→ **GOAL A**
List every section heading that appears in the circular saw patent text below, leaving out the title.
→ **GOAL B**
Write the next part of the circular saw patent text below, starting after its final section.

→ **TEXT PROVIDED**
========

Circular Saw Plate with Thickness Discontinuity

Abstract

A circular saw includes a circular disk-shaped body with an outer periphery having saw teeth separated by gullets and saw tooth tips at the saw teeth. The saw tooth tips have a saw kerf. At least one of the gullets has a radially innermost margin at a first radius. The body has a thickness discontinuity at a second radius, the second radius being at least equal to the first radius. The body has a first thickness adjacent to and radially outside of the thickness discontinuity and a second thickness adjacent to and radially inside of the thickness discontinuity. The second thickness is greater than the first thickness. The ratio of the difference between the second thickness and the first thickness, and the difference between the kerf and the first thickness is equal to or greater than 0.25.

Description

CROSS-REFERENCE TO OTHER APPLICATIONS

This application claims the benefit of U.S. provisional patent application No. 61/784,869, filed 14 Mar. 2013, and entitled Circular Saw Plate with Thickness Discontinuity.

FEDERALLY SPONSORED RESEARCH OR DEVELOPMENT

None.

========

→ **SUPPLIED MATERIAL**
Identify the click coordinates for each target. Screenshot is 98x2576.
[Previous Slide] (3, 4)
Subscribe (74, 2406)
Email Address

========

→ **EXPECTED OUTPUT A**
Abstract
Description
CROSS-REFERENCE TO OTHER APPLICATIONS
FEDERALLY SPONSORED RESEARCH OR DEVELOPMENT

→ **EXPECTED OUTPUT B**
BACKGROUND

Circular saws are used to manufacture products from wood and other materials. Optimal utilization of the raw material—realizing its maximum intrinsic value—and the efficiency of the associated manufacturing system are dependent upon the tools used in the sawing process. To achieve the desired recovery and production goals, the accuracy and reliability with which the saw cuts and the size of the saw kerf are key factors.

SUMMARY

A circular saw includes a circular disk-shaped body and saw tooth tips. The body has a center at an axis of rotation, first and second faces oriented in opposite axial directions, and an outer periphery. The outer periphery has saw teeth separated by gullets. The saw tooth tips are at the saw teeth. The saw tooth tips have a saw kerf measured parallel to the axis of rotation. At least one of the gullets has a radially innermost margin at a first radius from the center of the body. The body has a thickness discontinuity, as measured between the first and second faces, at a second radius, the second radius being at least equal to the first radius. The body has a first thickness between the first and second faces at a first location adjacent to and radially outside of the thickness discontinuity. The body also has a second thickness between the first and second faces at a second location adjacent to and radially inside of the thickness discontinuity. The second thickness is greater than the first thickness. A distance X is equal to the difference between the second thickness and the first thickness, and a distance Y is equal to the difference between the kerf and the first thickness. The ratio of X to Y is equal to or greater than 0.25. Some examples may include one or more the following. The ratio of X to Y may be equal to or greater than 0.3. The second thickness may be at least 10% greater than the first thickness. The thickness discontinuity may have a radial dimension of about 0.8 mm-1.6 mm.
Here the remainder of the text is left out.